Seminario di Fisica su “Development and application of microscopic systems”

Lunedì 31 ottobre 2005, alle ore 11.00 in aula Bianchi, Irene Upman, University of Twente, Enschede ( The Netherlands ), affronterà l’argomento.

The development of extended microscopic techniques is directly connected with the possibility to explore biomedical questions with light optical methods. A preferred technique for a fast detection of fluorescent molecules in its natural in vivo environment is the “Total Internal Reflection Fluorescent” microscopy (TIRF-microscopy). Based on the total reflection of the excitation beam, this technique allowed it to excite the fluorescence at the boundary layer with a penetration depth of a few nanometers and a minimization of the background fluorescence. Therefore an objective adapted TIRF-microscope with a “prism filter block” was realized, which allows the detection of single images in the order of 100 milliseconds. In one application the dwell time of ATP to myosin and to actomyosin was measured; in the case of myosin the expected dwell time of one second in the maximum could be confirmed. With a further microscopic technique, the “Spatially Modulated Illumination” microscopy (SMI-microscopy), measurements of the localization and the size of molecules in the fixed state in axial direction (optical axis) are possible, which are in the one/ten nanometer order respectively. With this method size measurements of protein cluster in PtK2-cells were performed. Another microscopic application is the high resolution Near-field Optical Microscopy (NSOM) in combination with single molecule detection sensitivity. NSOM, as surface sensitive technique, provides an optical resolution of ~70 nm and reduces cytoplasm fluorescence enabling single molecule detection at the cell surface. Here NSOM combined with a confocal microscope was used to investigate the nanoscale organization and the co-localization of two different epithelial cell adhesion molecules (Ep-CAM) on the membrane of human cancer cells (MCF-7). The images show that both Ep-CAM 1 and 2 accumulate preferably at the cell-cell contact regions and also express at the cell borders. Furthermore the involvement of Ep-CAMs in lipid rafts were investigated.

## DATA SHOWN
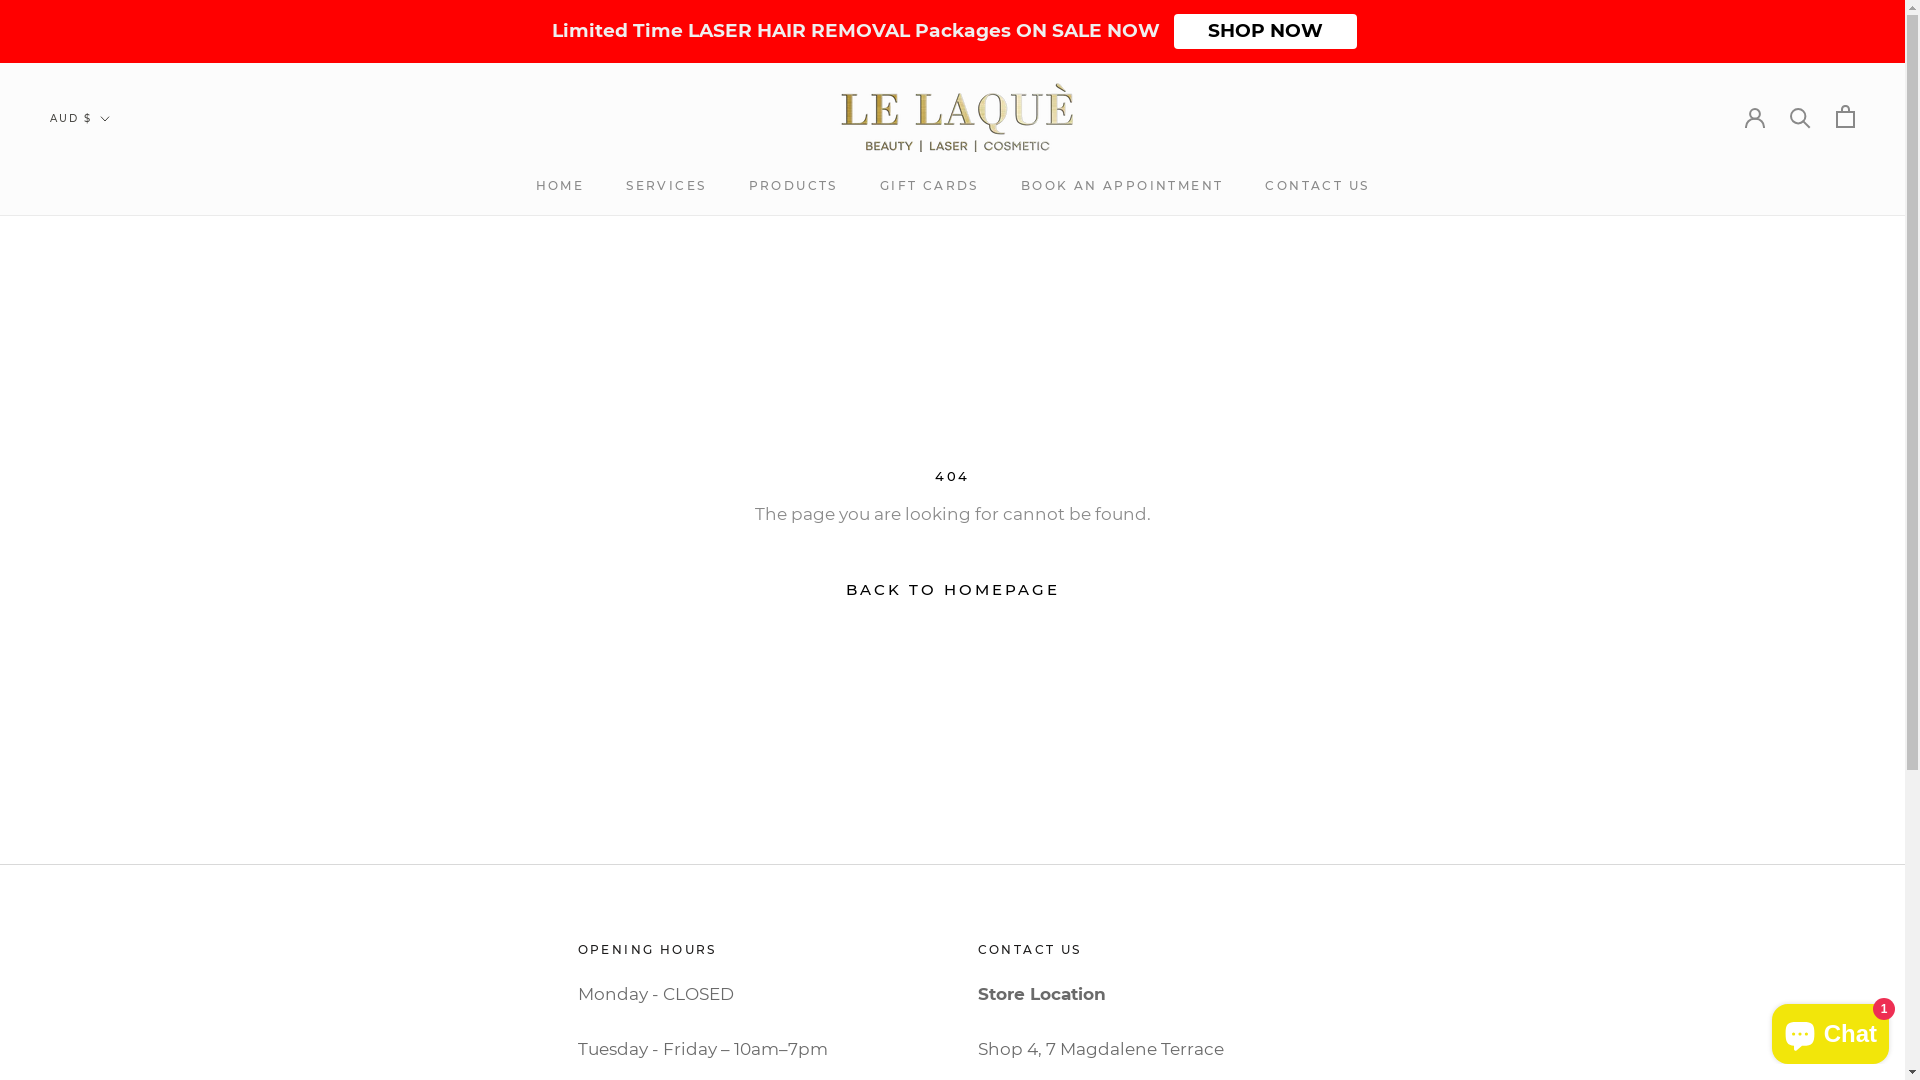  I want to click on CAD, so click(114, 638).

## AIM OF THE TASK
Retype the seminar announcement from "Seminario di Fisica" to "Netherlands ), affronterà l’argomento." word for word.

## SOLUTION TO THIS PROBLEM
Seminario di Fisica su “Development and application of microscopic systems”

Lunedì 31 ottobre 2005, alle ore 11.00 in aula Bianchi, Irene Upman, University of Twente, Enschede ( The Netherlands ), affronterà l’argomento.